Bloomingdale, like most municipalities in northeastern North Jersey, is a suburb of New York City. Some of the things that still link Bloomingdale to its past are its two churches (Methodist and Baptist), the Samuel R. Donald School (originally built in 1886) and the Bloomingdale Cornet Band continuously active since 1884.

DeLazier Field, used by the Triboro Little League, was the home field for the Minor League Baseball team known as the Bloomingdale Troopers of the North Atlantic League from 1946 to 1948.

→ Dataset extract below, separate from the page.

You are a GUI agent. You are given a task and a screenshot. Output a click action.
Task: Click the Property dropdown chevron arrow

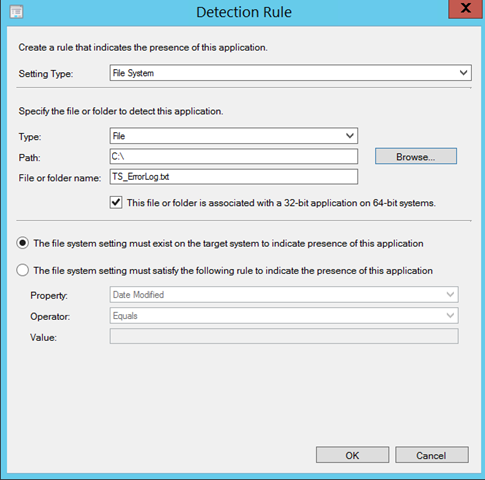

The History of Bloomingdale can be found in three separate books published by the borough in 1958, 1968 and 1993. Additionally, more history can be found in microfilmed local newspapers located at the Butler Museum, the Morristown Library, the Paterson Library and the New Jersey State Archives.

Geography
According to the United States Census Bureau, the borough had a total area of 9.25 square miles (23.95 km2), including 8.80 square miles (22.79 km2) of land and 0.45 square miles (1.16 km2) of water (4.82%).

Lake communities in the borough include Glen Wild Lake, Lake Iosco, Kampfe Lake and Lower / Upper Morse Lake.

Unincorporated communities, localities and place names located partially or completely within the borough include Cold Spring Lake, Glenwild Lake, Iosco Lake, Lake Kampfe, Morse Lakes, Mothers Lake, Norvin Green State Forest, Pompton Junction, Star Lake and Twilliger Lake.

The borough borders Pompton Lakes, Ringwood, Wanaque and West Milford Township in Passaic County and both Butler and Riverdale in Morris County.

Demographics

2010 census

The Census Bureau's 2006–2010 American Community Survey showed that (in 2010 inflation-adjusted dollars) median household income was $79,044 (with a margin of error of +/− $15,773) and the median family income was $103,972 (+/− $5,906). Males had a median income of $56,974 (+/− $6,604) versus $47,204 (+/− $7,582) for females. The per capita income for the borough was $32,417 (+/− $3,746). About 3.3% of families and 5.7% of the population were below the poverty line, including 5.7% of those under age 18 and none of those age 65 or over.

Same-sex couples headed 23 households in 2010, up from the 14 counted in 2000.

2000 census
As of the 2000 United States census there were 7,610 people, 2,847 households, and 2,078 families residing in the borough. The population density was 864.7 people per square mile (333.9/km2). There were 2,940 housing units at an average density of 334.1 per square mile (129.0/km2). The racial makeup of the borough was 95.55% White, 0.42% African American, 0.12% Native American, 2.19% Asian, 0.67% from other races, and 1.05% from two or more races. Hispanic or Latino of any race were 4.36% of the population.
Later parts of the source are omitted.